• [What you need to do] Once the line with "WHATSAPP (699, 1669)" is found in the data, output it and each following line exactly, up to and including the line with "[RSS] (182, 27)", and nothing before or after.

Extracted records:
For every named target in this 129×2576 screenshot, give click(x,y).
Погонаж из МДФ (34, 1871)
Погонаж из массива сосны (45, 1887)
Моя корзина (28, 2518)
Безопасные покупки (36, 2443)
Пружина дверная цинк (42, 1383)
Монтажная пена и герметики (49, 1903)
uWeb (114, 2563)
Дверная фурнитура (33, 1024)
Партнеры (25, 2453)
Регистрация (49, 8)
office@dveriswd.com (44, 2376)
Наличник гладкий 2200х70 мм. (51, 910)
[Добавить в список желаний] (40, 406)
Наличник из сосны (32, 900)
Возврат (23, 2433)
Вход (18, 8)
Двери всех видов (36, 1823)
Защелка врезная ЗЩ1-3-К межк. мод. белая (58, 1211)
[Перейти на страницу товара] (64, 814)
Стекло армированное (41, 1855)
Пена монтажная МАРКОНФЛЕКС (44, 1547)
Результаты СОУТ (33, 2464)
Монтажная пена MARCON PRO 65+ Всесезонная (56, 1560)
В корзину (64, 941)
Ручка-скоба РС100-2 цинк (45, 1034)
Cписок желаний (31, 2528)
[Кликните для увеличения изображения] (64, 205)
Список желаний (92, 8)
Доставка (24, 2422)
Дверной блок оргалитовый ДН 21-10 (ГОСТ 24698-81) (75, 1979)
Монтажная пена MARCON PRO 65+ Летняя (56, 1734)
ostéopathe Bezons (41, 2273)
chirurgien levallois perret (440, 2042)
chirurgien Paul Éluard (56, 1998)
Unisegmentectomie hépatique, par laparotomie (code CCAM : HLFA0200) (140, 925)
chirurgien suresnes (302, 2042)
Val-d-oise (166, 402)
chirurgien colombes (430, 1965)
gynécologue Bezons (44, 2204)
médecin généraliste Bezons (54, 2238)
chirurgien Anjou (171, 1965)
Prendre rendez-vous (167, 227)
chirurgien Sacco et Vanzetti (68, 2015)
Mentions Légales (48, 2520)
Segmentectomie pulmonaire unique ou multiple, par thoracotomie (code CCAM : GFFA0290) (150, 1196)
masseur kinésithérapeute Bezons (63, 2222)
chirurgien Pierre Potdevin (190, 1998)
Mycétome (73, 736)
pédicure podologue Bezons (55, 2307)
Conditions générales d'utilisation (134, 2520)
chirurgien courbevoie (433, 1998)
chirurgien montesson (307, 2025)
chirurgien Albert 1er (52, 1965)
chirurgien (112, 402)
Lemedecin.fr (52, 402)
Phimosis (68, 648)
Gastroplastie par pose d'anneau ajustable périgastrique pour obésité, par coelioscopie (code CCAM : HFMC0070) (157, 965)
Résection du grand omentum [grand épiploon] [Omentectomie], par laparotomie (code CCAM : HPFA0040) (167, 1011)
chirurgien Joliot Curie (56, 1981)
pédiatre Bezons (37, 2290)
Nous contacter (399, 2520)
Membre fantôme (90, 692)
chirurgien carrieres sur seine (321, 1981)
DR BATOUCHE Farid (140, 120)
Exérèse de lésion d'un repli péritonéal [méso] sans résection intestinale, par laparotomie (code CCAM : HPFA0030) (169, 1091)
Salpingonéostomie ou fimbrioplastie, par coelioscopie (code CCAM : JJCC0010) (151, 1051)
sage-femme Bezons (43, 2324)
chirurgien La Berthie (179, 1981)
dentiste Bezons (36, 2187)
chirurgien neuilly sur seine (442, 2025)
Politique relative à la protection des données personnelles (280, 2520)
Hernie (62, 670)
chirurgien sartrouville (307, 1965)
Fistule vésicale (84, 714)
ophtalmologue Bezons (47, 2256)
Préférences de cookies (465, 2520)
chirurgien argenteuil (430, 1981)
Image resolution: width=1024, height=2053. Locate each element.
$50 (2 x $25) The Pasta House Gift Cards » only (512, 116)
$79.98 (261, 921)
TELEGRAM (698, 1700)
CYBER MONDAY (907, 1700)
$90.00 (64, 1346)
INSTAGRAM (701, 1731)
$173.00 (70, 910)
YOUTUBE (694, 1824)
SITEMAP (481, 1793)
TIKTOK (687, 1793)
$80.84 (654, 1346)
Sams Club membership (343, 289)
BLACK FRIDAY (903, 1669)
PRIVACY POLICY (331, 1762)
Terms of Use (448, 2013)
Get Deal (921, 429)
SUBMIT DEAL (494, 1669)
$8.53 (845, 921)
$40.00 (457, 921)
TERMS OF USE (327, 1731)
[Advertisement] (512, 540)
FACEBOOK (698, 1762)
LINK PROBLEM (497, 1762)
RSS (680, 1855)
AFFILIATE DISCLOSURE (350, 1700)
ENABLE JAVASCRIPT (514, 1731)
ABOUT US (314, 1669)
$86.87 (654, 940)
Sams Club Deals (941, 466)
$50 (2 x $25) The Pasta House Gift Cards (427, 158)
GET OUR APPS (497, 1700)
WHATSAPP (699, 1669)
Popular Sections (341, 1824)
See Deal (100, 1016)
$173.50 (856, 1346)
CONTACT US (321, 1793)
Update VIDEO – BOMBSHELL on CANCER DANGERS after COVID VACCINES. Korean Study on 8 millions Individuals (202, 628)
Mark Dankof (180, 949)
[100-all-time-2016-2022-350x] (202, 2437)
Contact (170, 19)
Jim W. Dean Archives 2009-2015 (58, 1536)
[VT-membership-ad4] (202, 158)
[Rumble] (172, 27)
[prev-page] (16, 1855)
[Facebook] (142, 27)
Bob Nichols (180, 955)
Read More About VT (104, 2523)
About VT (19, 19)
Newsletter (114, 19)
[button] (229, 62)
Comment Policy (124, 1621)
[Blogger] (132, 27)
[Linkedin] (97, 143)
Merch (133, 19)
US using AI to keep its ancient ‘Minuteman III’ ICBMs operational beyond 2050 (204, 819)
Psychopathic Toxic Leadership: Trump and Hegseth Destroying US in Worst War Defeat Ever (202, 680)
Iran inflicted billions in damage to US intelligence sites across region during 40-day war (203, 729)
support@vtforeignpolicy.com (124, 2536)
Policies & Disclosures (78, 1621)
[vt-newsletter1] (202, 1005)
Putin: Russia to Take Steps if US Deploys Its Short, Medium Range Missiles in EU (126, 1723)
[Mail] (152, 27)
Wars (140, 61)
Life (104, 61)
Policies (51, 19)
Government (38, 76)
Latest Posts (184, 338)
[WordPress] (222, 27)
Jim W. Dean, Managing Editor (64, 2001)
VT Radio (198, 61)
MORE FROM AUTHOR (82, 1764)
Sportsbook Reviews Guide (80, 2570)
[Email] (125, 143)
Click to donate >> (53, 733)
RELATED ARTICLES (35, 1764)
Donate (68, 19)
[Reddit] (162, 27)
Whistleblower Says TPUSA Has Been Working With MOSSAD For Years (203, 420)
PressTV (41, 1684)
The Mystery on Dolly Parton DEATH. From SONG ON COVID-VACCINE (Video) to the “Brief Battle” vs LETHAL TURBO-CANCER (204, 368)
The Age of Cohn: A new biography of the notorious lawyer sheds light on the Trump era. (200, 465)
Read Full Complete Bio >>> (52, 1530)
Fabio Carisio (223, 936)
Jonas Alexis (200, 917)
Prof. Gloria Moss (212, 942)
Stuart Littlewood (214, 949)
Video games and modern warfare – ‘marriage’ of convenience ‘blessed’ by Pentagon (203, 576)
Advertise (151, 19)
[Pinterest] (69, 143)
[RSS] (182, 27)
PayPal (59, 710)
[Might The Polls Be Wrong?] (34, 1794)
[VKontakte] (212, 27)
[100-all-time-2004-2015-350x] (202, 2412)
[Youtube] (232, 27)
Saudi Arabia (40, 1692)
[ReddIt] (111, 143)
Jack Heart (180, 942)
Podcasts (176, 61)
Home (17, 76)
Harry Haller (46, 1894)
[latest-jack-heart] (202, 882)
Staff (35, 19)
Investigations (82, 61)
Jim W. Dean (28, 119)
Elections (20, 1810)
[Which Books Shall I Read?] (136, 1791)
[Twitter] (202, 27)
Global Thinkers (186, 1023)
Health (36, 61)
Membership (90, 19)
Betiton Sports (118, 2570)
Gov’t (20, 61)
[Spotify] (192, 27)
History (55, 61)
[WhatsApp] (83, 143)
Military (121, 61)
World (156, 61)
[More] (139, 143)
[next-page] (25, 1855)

• [Answer section]
WHATSAPP (699, 1669)
Popular Sections (341, 1824)
See Deal (100, 1016)
$173.50 (856, 1346)
CONTACT US (321, 1793)
Update VIDEO – BOMBSHELL on CANCER DANGERS after COVID VACCINES. Korean Study on 8 millions Individuals (202, 628)
Mark Dankof (180, 949)
[100-all-time-2016-2022-350x] (202, 2437)
Contact (170, 19)
Jim W. Dean Archives 2009-2015 (58, 1536)
[VT-membership-ad4] (202, 158)
[Rumble] (172, 27)
[prev-page] (16, 1855)
[Facebook] (142, 27)
Bob Nichols (180, 955)
Read More About VT (104, 2523)
About VT (19, 19)
Newsletter (114, 19)
[button] (229, 62)
Comment Policy (124, 1621)
[Blogger] (132, 27)
[Linkedin] (97, 143)
Merch (133, 19)
US using AI to keep its ancient ‘Minuteman III’ ICBMs operational beyond 2050 (204, 819)
Psychopathic Toxic Leadership: Trump and Hegseth Destroying US in Worst War Defeat Ever (202, 680)
Iran inflicted billions in damage to US intelligence sites across region during 40-day war (203, 729)
support@vtforeignpolicy.com (124, 2536)
Policies & Disclosures (78, 1621)
[vt-newsletter1] (202, 1005)
Putin: Russia to Take Steps if US Deploys Its Short, Medium Range Missiles in EU (126, 1723)
[Mail] (152, 27)
Wars (140, 61)
Life (104, 61)
Policies (51, 19)
Government (38, 76)
Latest Posts (184, 338)
[WordPress] (222, 27)
Jim W. Dean, Managing Editor (64, 2001)
VT Radio (198, 61)
MORE FROM AUTHOR (82, 1764)
Sportsbook Reviews Guide (80, 2570)
[Email] (125, 143)
Click to donate >> (53, 733)
RELATED ARTICLES (35, 1764)
Donate (68, 19)
[Reddit] (162, 27)
Whistleblower Says TPUSA Has Been Working With MOSSAD For Years (203, 420)
PressTV (41, 1684)
The Mystery on Dolly Parton DEATH. From SONG ON COVID-VACCINE (Video) to the “Brief Battle” vs LETHAL TURBO-CANCER (204, 368)
The Age of Cohn: A new biography of the notorious lawyer sheds light on the Trump era. (200, 465)
Read Full Complete Bio >>> (52, 1530)
Fabio Carisio (223, 936)
Jonas Alexis (200, 917)
Prof. Gloria Moss (212, 942)
Stuart Littlewood (214, 949)
Video games and modern warfare – ‘marriage’ of convenience ‘blessed’ by Pentagon (203, 576)
Advertise (151, 19)
[Pinterest] (69, 143)
[RSS] (182, 27)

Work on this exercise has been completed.